On the government’s side, while Bouteflika and Ouyahia remain silent, Djiar (the minister of youths) declared that the rioters are the innocent victims of manipulators and that we should protect them. He added that violence never achieved anything. One should remind him of how we got our independence, or closer to us, how he and those in power kept their positions for almost 50 years.
Ould Kablia, the minister of interior, was even funnier in his declarations. He also mentioned the manipulations and the investigations he planned to start in order to uncover the evil manipulators. He also declared his surprise at the hatred that is in these rioters’ hearts. I indeed wonder how such a bad feeling could reach people living in wonderland, or بلد العزة و الكرامة as they like to call it. I almost forgot that he said his services hadn’t received any application for a peaceful and legal demonstration.
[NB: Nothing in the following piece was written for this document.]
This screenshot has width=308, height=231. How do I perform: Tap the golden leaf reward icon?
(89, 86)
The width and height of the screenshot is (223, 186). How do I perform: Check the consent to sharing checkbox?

Like he’d have given his agreement…
Ben Bada, minister of trade, obviously thinks the rioters complain on the goods’ prices increase and has therefore promised that oil and sugar prices will be lower starting from next week: through subsidising the goods but also by cancelling the new regulations which aimed at controlling the trade activity (and finally getting the taxes which the traders never paid in the past). Great reactivity of the minister and the government who still don’t know whether we’re in a socialist state or not. This also proves the state’s weakness in front of the economic players.
Louiza Hanoune is not in the government but her stance has changed since she had signed her agreement with the RND. So on the one hand she says that the events are not serious and the movement very limited, but on the other hand, and that’s her Trotskyist part, she blames everything on Rebrab (and Cevital) who is monopolizing the oil and sugar production in Algeria.
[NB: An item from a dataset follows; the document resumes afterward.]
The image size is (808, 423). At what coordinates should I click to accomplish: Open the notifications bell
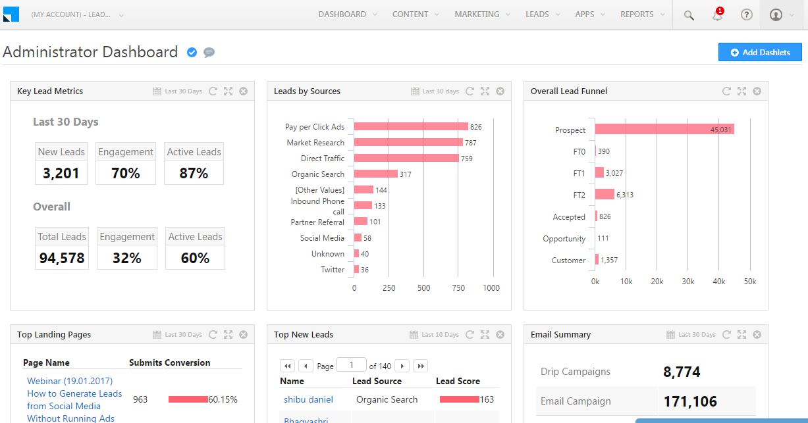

On the “opposition” side, almost everybody says it’s not about sugar and its cost, and is rather about democracy. One can watch on Youtube the declarations of people such as Karim Tabou, Salaheddine Sidhoum, Zitout, Fodhil Boumala, Abassi Madani, Ferhat Mehenni etc. who have been interviewed by many TV channels.
Of course, these people do not say the rioters are ignorant young men as this would deprive their analyses and declarations from some seriousness. Also, in order to make things look more important, they do not hesitate to compare the situation to October 1988.
The internet (mainly Youtube) also had its analysts who didn’t bring anything new compared to the classical positions I mentioned above. One made me smile though: Hchicha‘s proposal to support the rioters by choosing a specific time and making noise with cooking ustensils. Man, we’re talking of Algeria!
I too will speak on the rioters’ behalf (why wouldn’t I?) I think they’re nothing but ignorant young men who’ve got too much time and energy in their hands and who are destroying everything around because they are unhappy with their lives. I don’t believe its goes beyond this. They don’t even know the meaning of politics.
But this is the result of the authorities’ actions which destroyed the people during 50 years and simply decided to ignore it.
It’s taboo in Algeria to compare our rulers, many of whom former Moudjahidines, to the French colonial regime. I do it and find many similarities in the way the colons treated the “indigènes” and the way we’re treated by the “pouvoir”. Corruption, elections frauds, torture, isolation between the two groups, responses of the rulers to the peoples’ demands, etc. every thing is very similar.
Luckily for the rulers (and for us), the GIA and co. didn’t have the population’s support as the FLN/ALN did during the revolution. This gave the rulers a second a chance. When are they going to take it?